Extract to read:
You are viewing a plain text version of this content. The canonical link for it is here.
Posted to user@tika.apache.org by "Withanage, Dulip" <wi...@asia-europe.uni-heidelberg.de> on 2011/04/06 11:53:18 UTC

RE: XMP Metadata extraction

Hi Nick,

1. I tried calling the --medatadata option  and it gives me the   metadataname:value.
So this looks promising to me, if i could format the above output  as xml.
what is your advice to do it the best way?

2. I have seen the xmp class org.apache.tika.parser.image.xmp.xmp.XMPPackerScanner
Is there anyway to use this as default  parser for the jpeg and tiff. Can it be done by configuring in the tika-mimetypes.xml ?

Thanks,

Dulip




---------------------------------------
Dulip Withanage
Senior Software developer.
Karl Jaspers Center
University of Heidelberg
Germany
________________________________________
From: Nick Burch [nick.burch@alfresco.com]
Sent: Monday, March 28, 2011 4:43 PM
To: user@tika.apache.org
Cc: oesterg@gmail.com
Subject: RE: XMP Metadata extraction

On Mon, 28 Mar 2011, Withanage, Dulip wrote:
> thank you for your prompt help,  that looks promising.
>
> Here is my user case.
> 1.  generate the tika app using the source.
> 2. integrate itto a thirdparty application
> 3. use the tika extraction fuctionalities for images.
> 4. I have attached the image, it's row metadata and the tika results.

Stored data:
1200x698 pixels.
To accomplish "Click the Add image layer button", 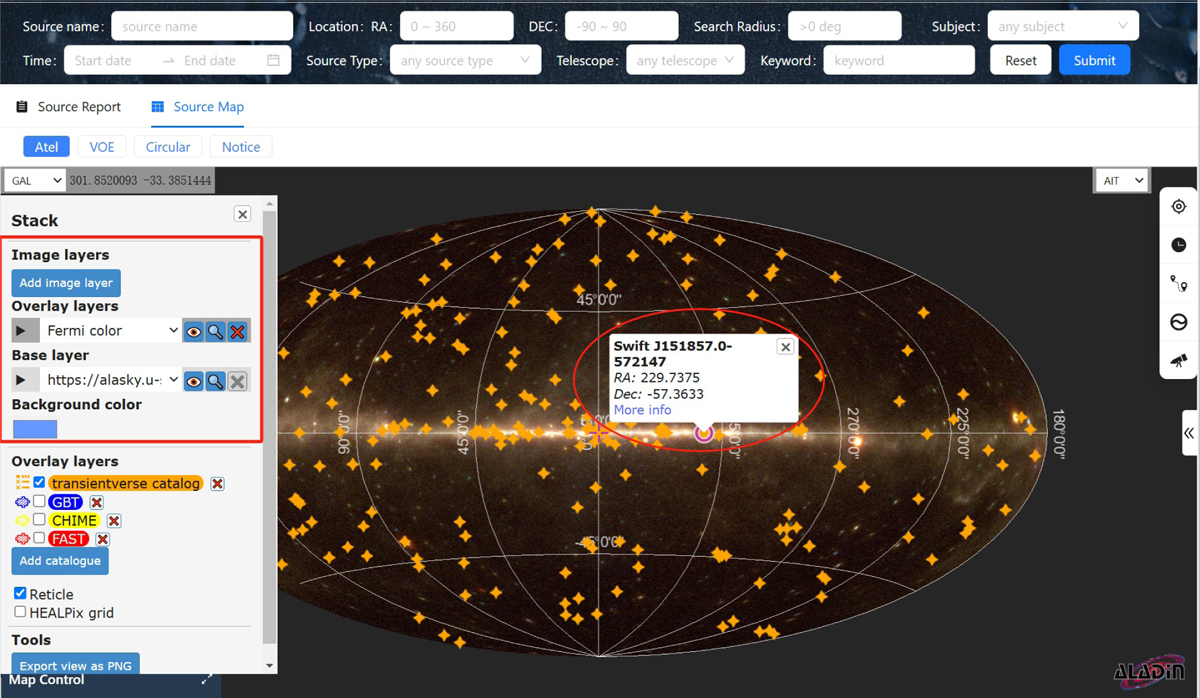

What is needed: Reproduce the mailing-list message on XMP metadata extraction in full, with every line unchanged.

Final result:
You are viewing a plain text version of this content. The canonical link for it is here.
Posted to user@tika.apache.org by "Withanage, Dulip" <wi...@asia-europe.uni-heidelberg.de> on 2011/04/06 11:53:18 UTC

RE: XMP Metadata extraction

Hi Nick,

1. I tried calling the --medatadata option  and it gives me the   metadataname:value.
So this looks promising to me, if i could format the above output  as xml.
what is your advice to do it the best way?

2. I have seen the xmp class org.apache.tika.parser.image.xmp.xmp.XMPPackerScanner
Is there anyway to use this as default  parser for the jpeg and tiff. Can it be done by configuring in the tika-mimetypes.xml ?

Thanks,

Dulip




---------------------------------------
Dulip Withanage
Senior Software developer.
Karl Jaspers Center
University of Heidelberg
Germany
________________________________________
From: Nick Burch [nick.burch@alfresco.com]
Sent: Monday, March 28, 2011 4:43 PM
To: user@tika.apache.org
Cc: oesterg@gmail.com
Subject: RE: XMP Metadata extraction

On Mon, 28 Mar 2011, Withanage, Dulip wrote:
> thank you for your prompt help,  that looks promising.
>
> Here is my user case.
> 1.  generate the tika app using the source.
> 2. integrate itto a thirdparty application
> 3. use the tika extraction fuctionalities for images.
> 4. I have attached the image, it's row metadata and the tika results.